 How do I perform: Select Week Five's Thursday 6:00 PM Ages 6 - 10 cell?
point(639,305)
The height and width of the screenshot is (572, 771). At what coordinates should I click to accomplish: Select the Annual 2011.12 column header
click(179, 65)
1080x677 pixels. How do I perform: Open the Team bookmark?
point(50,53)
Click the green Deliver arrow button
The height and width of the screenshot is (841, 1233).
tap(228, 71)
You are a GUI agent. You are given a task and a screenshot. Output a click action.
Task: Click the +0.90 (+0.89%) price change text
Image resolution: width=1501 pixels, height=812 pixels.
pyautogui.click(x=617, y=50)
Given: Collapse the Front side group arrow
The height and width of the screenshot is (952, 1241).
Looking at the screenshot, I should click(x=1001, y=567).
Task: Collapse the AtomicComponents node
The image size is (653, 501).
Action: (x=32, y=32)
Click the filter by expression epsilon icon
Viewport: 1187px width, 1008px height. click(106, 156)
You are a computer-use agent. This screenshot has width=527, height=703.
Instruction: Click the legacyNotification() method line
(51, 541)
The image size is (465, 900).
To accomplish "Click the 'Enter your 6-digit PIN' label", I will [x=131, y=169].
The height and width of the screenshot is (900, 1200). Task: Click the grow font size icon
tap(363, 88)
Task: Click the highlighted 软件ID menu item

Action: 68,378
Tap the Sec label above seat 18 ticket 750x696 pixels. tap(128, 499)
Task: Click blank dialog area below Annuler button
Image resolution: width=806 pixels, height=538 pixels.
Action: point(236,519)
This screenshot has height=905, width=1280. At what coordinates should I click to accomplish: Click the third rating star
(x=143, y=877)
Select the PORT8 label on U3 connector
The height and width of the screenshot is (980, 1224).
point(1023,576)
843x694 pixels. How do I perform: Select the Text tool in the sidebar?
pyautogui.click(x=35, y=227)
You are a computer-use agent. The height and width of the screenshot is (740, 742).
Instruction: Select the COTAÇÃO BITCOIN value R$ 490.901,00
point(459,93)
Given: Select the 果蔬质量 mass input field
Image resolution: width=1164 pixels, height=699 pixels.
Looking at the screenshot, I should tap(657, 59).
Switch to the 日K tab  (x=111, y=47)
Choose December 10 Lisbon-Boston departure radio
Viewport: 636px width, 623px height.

^^^^^^^^

■ What needs to be done
Nothing in the records above may be left out; repeat them exactly.

■ Expected answer
 How do I perform: Select Week Five's Thursday 6:00 PM Ages 6 - 10 cell?
point(639,305)
The height and width of the screenshot is (572, 771). At what coordinates should I click to accomplish: Select the Annual 2011.12 column header
click(179, 65)
1080x677 pixels. How do I perform: Open the Team bookmark?
point(50,53)
Click the green Deliver arrow button
The height and width of the screenshot is (841, 1233).
tap(228, 71)
You are a GUI agent. You are given a task and a screenshot. Output a click action.
Task: Click the +0.90 (+0.89%) price change text
Image resolution: width=1501 pixels, height=812 pixels.
pyautogui.click(x=617, y=50)
Given: Collapse the Front side group arrow
The height and width of the screenshot is (952, 1241).
Looking at the screenshot, I should click(x=1001, y=567).
Task: Collapse the AtomicComponents node
The image size is (653, 501).
Action: (x=32, y=32)
Click the filter by expression epsilon icon
Viewport: 1187px width, 1008px height. click(106, 156)
You are a computer-use agent. This screenshot has width=527, height=703.
Instruction: Click the legacyNotification() method line
(51, 541)
The image size is (465, 900).
To accomplish "Click the 'Enter your 6-digit PIN' label", I will [x=131, y=169].
The height and width of the screenshot is (900, 1200). Task: Click the grow font size icon
tap(363, 88)
Task: Click the highlighted 软件ID menu item

Action: 68,378
Tap the Sec label above seat 18 ticket 750x696 pixels. tap(128, 499)
Task: Click blank dialog area below Annuler button
Image resolution: width=806 pixels, height=538 pixels.
Action: point(236,519)
This screenshot has height=905, width=1280. At what coordinates should I click to accomplish: Click the third rating star
(x=143, y=877)
Select the PORT8 label on U3 connector
The height and width of the screenshot is (980, 1224).
point(1023,576)
843x694 pixels. How do I perform: Select the Text tool in the sidebar?
pyautogui.click(x=35, y=227)
You are a computer-use agent. The height and width of the screenshot is (740, 742).
Instruction: Select the COTAÇÃO BITCOIN value R$ 490.901,00
point(459,93)
Given: Select the 果蔬质量 mass input field
Image resolution: width=1164 pixels, height=699 pixels.
Looking at the screenshot, I should tap(657, 59).
Switch to the 日K tab  (x=111, y=47)
Choose December 10 Lisbon-Boston departure radio
Viewport: 636px width, 623px height.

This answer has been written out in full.